**Passage to read**.
═══

When Buy-And-Hold Becomes A Retirement-Sapping Taxable Event
While there's no evidence that Albert Einstein uttered the quip long associated with him about compound returns as the '8th Wonder of the World,' it's not unreasonable to imagine the genius wit saying something just like that. When it comes to savings, compounding has wondrous qualities that become magical over time.
That's why the patient investor can combine prudence with time to become a well-to-do retiree. As investor Barry Ritholtz pointed out in his recently released book How Not To Invest, compounding easily papers over a multitude of investment errors, including a propensity to buy at the top of every market. What Ritholtz found via empirical study is that over long stretches of time, the returns enjoyed by the investor prone to buy just ahead of market declines and corrections does almost as well as the proverbial unicorn who routinely buys at market lows. Such is the genius of buying and holding through market downs and ups.
These truths rate prominent thought in consideration of how capital gains achieved by mutual funds are presently taxed. While the funds themselves don't pay taxes on gains realized through sales, the individual investors in their funds do. That's the why behind the title of this opinion piece.
Even when mutual fund investors intend to hold their shares in the fund for the long-term, they pay annual capital gains taxes as though they're actively trading. Explained more plainly, gains realized by the fund managers are paid for in taxes by the smaller, frequently retail investors in the fund. Stop and think about this.
On its face, the tax shifting that this enables exists as a penalty placed on small investors who wisely outsource their stock-picking to others. Outsourcing is crucial precisely because investing is best left to the experts. To invest for oneself is like cutting one's own hair.
At the same time, what are investors supposed to do when doing the right thing comes at a cost? Compounding once again reveals magical qualities when matched with time, but if the returns are going to be compromised by taxable event-style trading that is paid for by the retail investor, then the incentive is to still buy and hold, albeit in cutting one's own hair fashion.
Thankfully there's a potential fix working its way through Congress. Reps. Beth Van Duyne (R-TX) and Terri Sewell (D-AL) have introduced the Generating Retirement Ownership Through Long-Term Holding (GROWTH) Act to correct what saps the genius of patient, buy-and-hold retirement saving. The GROWTH Act will spare buy-and-hold mutual fund investors annual taxes run up by fund managers, and will instead defer the taxation on realized gains to when the retail investor ultimately sells the shares in the fund. So, while there shouldn't be taxation of any kind on capital gains, the GROWTH Act at the very least corrects a retirement-sapping injustice that neuters the genius of compounding through annual taxation gains realized by fund managers, as opposed to fund shareholders.
Enormous effort goes into planning for and saving for retirement. What a mistake to penalize prudence with a tax levied on retirement savers acting with extraordinary prudence. Let's erase a very real bug in the tax code that so substantially chips away at the genius of patient, long-term retirement saving.

═══

**Data excerpts**.
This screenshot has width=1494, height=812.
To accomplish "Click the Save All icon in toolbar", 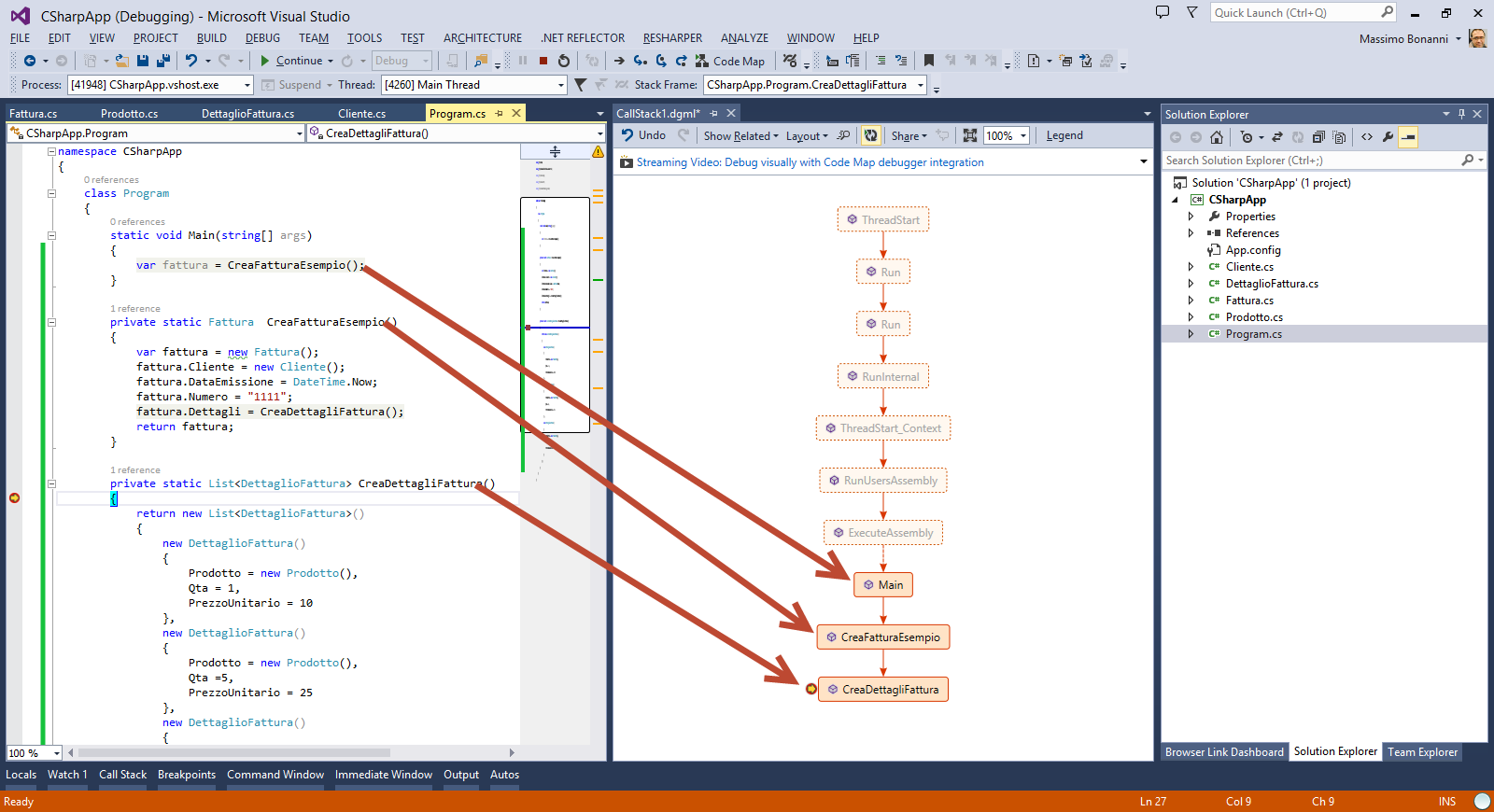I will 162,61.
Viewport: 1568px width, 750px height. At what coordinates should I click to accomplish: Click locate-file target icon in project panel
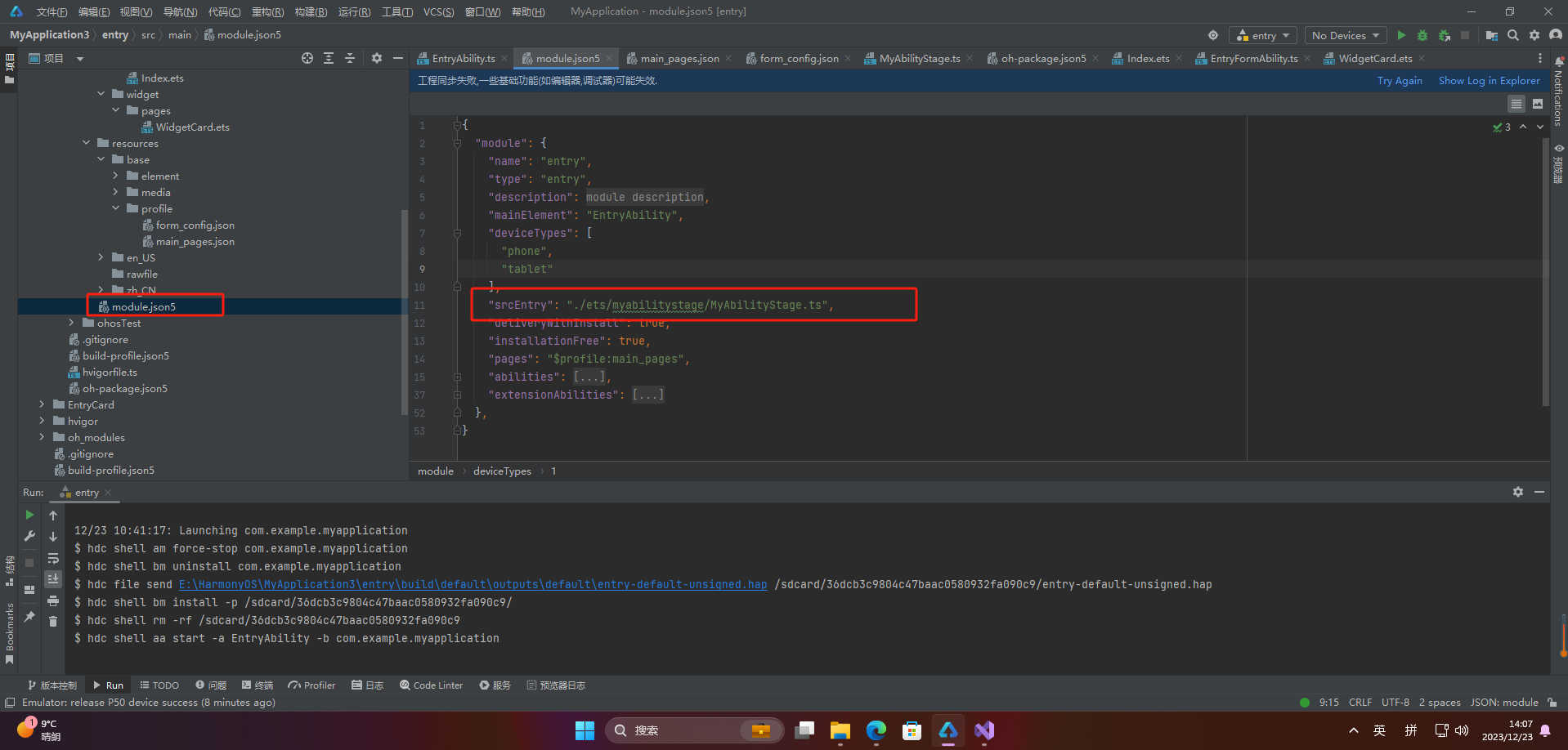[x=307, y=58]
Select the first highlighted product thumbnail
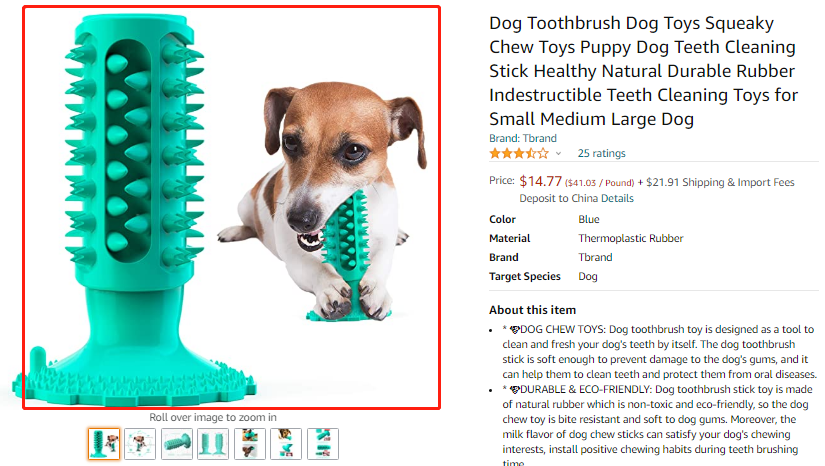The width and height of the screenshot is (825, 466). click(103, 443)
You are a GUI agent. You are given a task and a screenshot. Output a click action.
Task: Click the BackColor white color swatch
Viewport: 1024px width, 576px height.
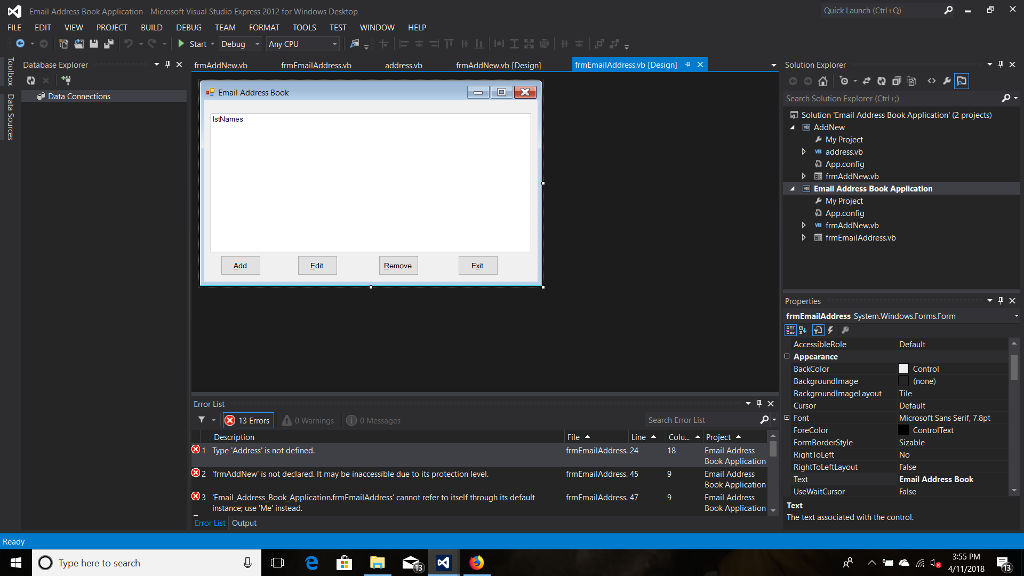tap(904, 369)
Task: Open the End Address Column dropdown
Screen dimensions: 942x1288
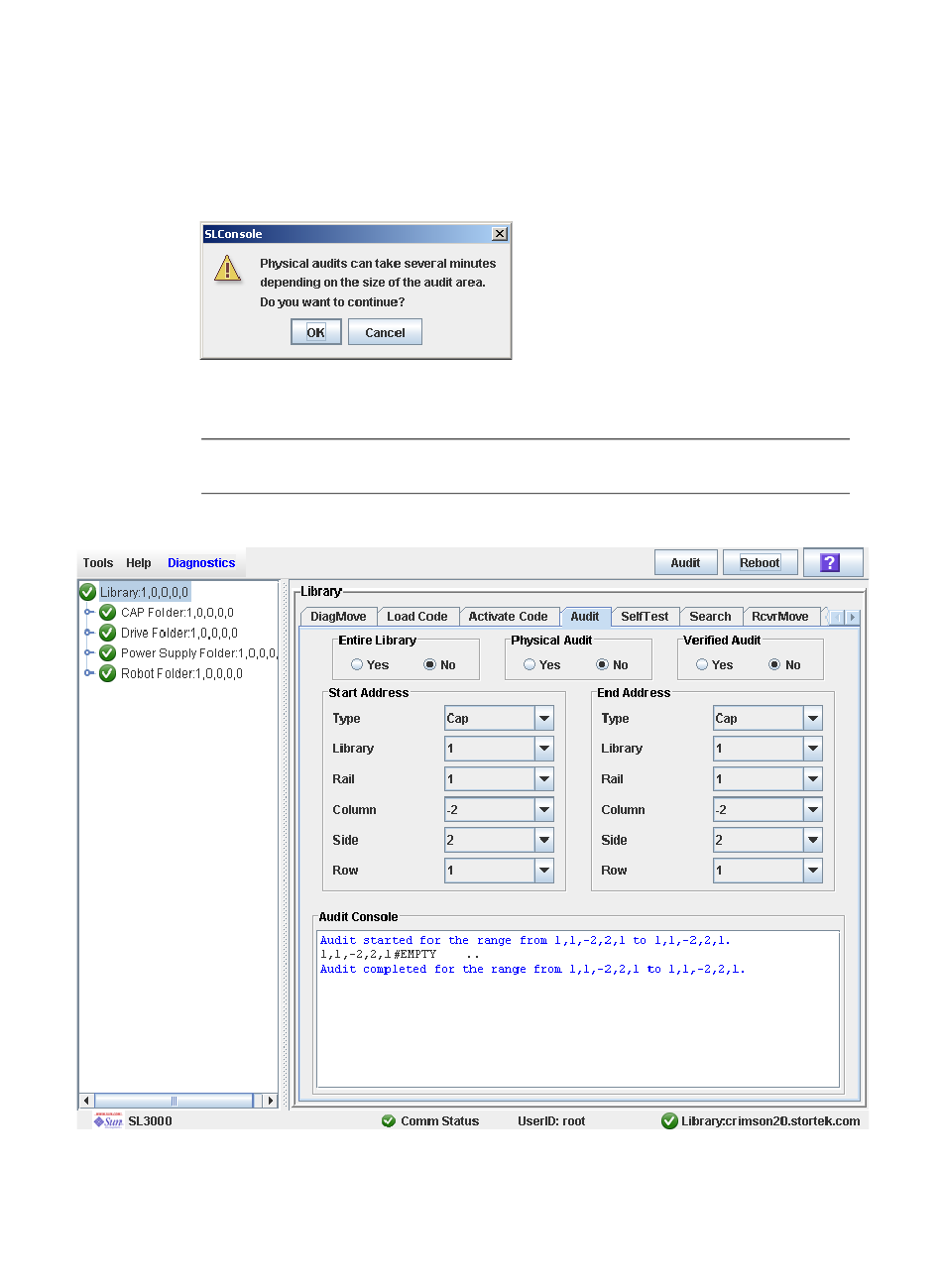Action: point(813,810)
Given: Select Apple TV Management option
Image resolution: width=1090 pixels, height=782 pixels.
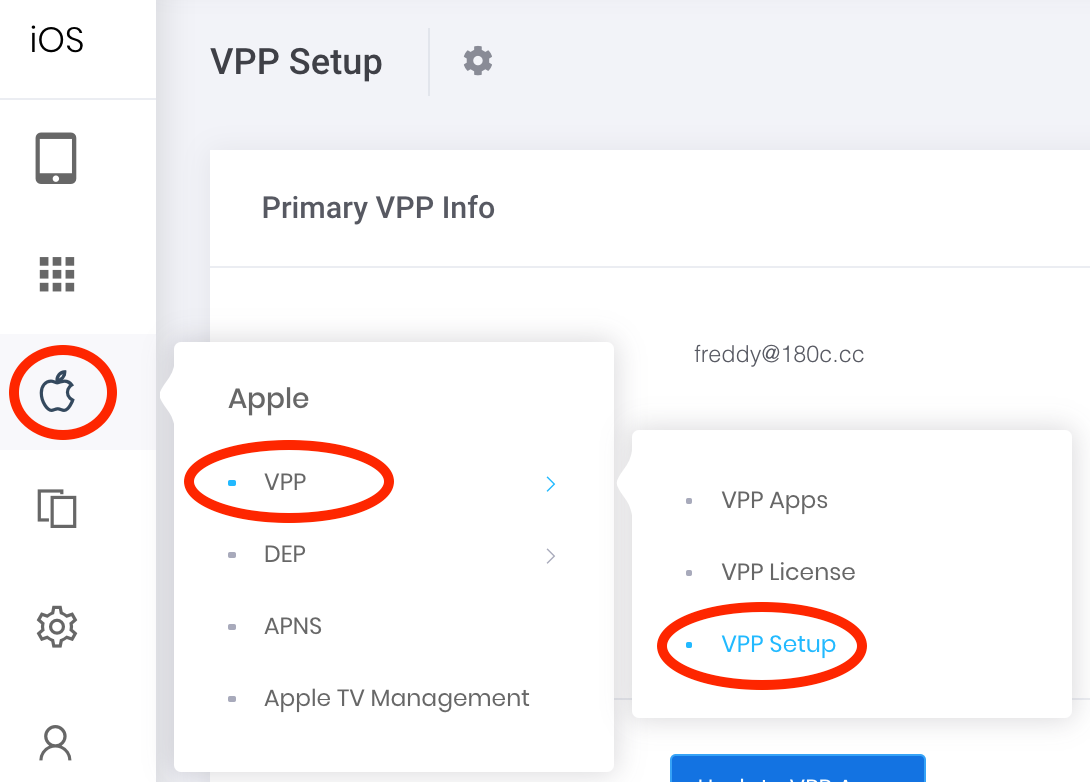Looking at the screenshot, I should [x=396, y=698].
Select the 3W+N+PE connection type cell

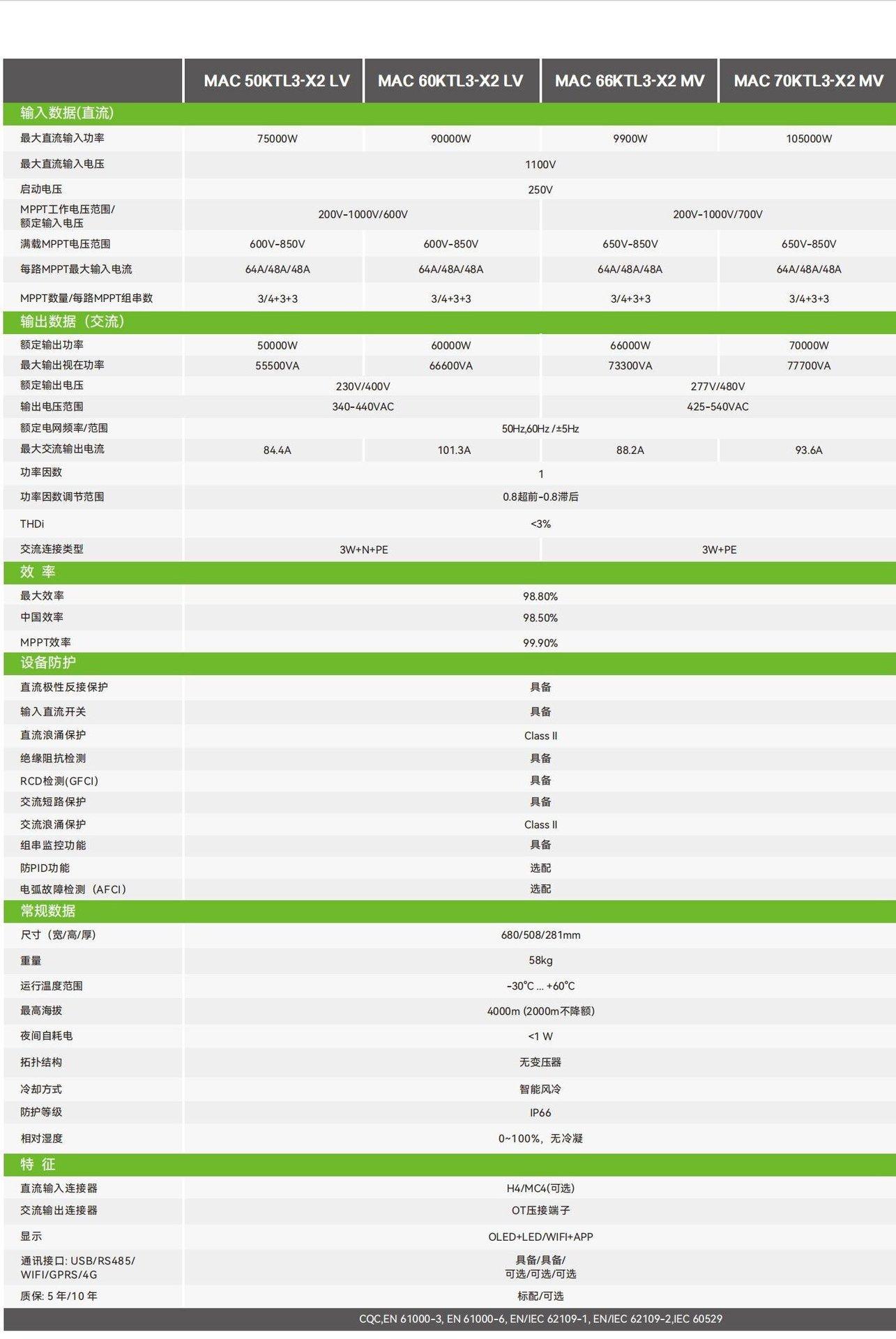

═══

**Activity**. According to the opinion piece on mutual fund capital gains taxes, when would the GROWTH Act have taxation on realized gains take place?

**Task solution**. Taxation would be deferred until the retail investor ultimately sells the shares in the fund.